> Directions for this task: Whenever a line in the data holds the string "agent", copy that line.

___ Data section ___

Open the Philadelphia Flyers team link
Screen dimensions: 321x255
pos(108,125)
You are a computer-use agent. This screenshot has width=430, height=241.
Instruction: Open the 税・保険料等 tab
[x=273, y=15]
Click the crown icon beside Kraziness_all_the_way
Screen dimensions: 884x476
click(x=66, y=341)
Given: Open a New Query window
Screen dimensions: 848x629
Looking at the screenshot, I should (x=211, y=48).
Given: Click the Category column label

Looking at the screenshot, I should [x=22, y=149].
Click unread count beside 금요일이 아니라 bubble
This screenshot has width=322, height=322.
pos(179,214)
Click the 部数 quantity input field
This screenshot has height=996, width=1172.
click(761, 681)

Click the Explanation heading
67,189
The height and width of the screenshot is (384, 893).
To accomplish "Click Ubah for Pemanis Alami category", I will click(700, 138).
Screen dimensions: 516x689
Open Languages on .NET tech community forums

___
___ Data section ___

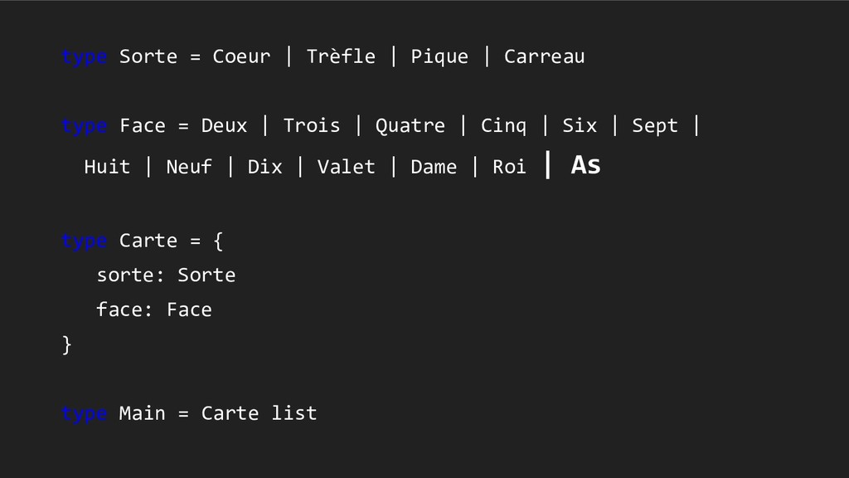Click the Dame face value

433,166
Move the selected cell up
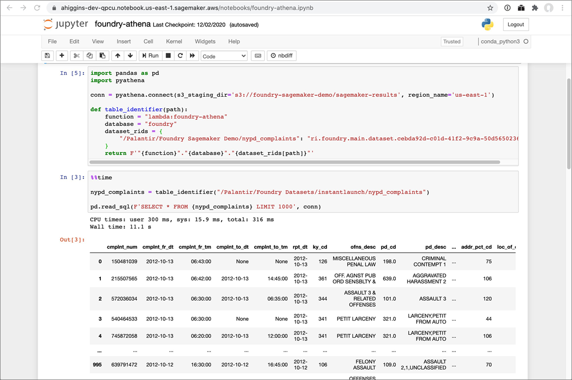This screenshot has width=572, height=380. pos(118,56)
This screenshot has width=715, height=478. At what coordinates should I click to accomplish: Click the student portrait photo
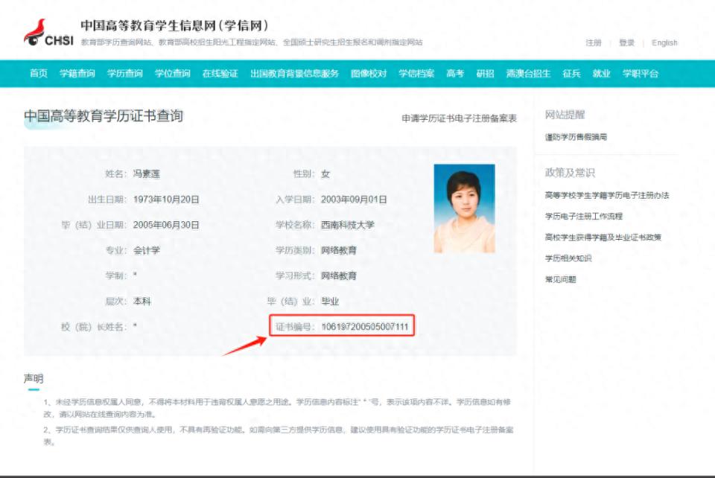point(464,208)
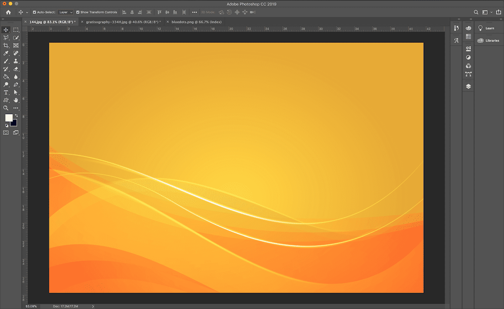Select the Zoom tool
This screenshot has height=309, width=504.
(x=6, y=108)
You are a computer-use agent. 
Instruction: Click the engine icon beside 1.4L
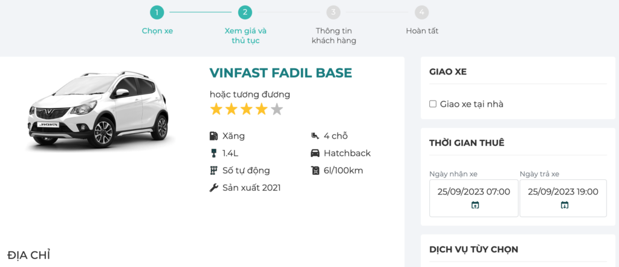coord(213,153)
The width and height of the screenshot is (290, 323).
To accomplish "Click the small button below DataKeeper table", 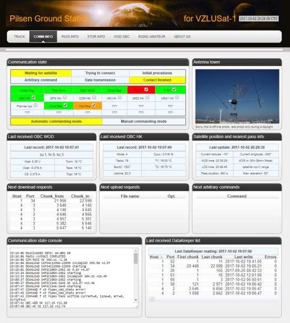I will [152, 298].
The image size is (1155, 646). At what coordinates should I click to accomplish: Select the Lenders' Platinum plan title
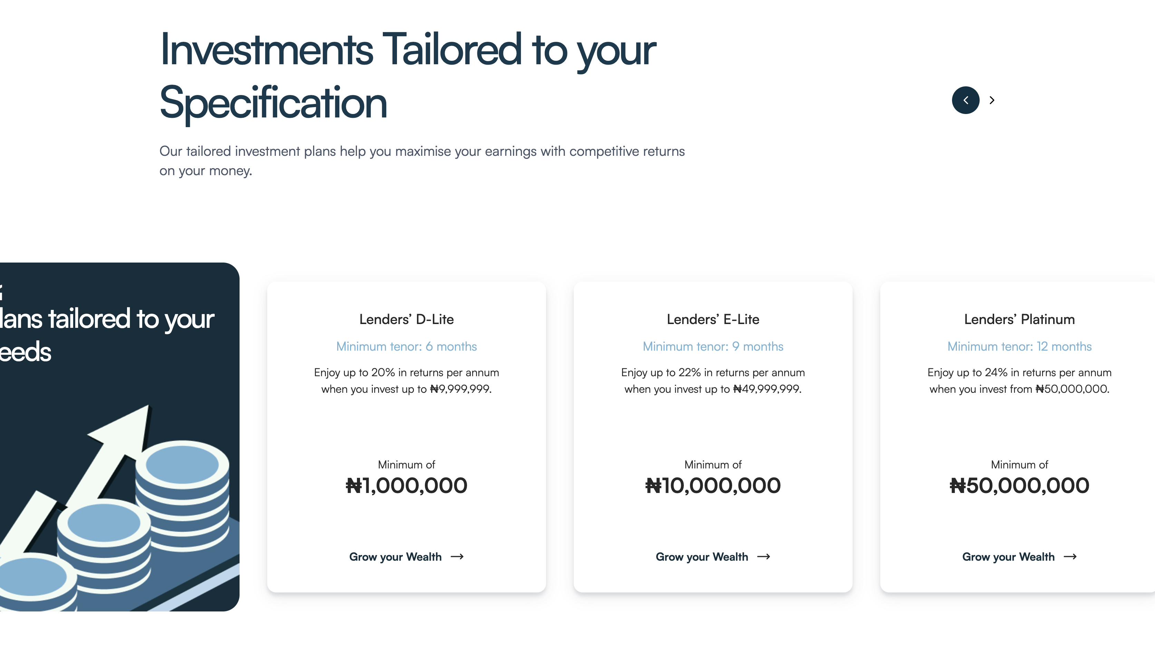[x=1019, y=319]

___

> Response for this exercise:
You are a computer-use agent. This screenshot has width=430, height=241.
You are a computer-use agent. 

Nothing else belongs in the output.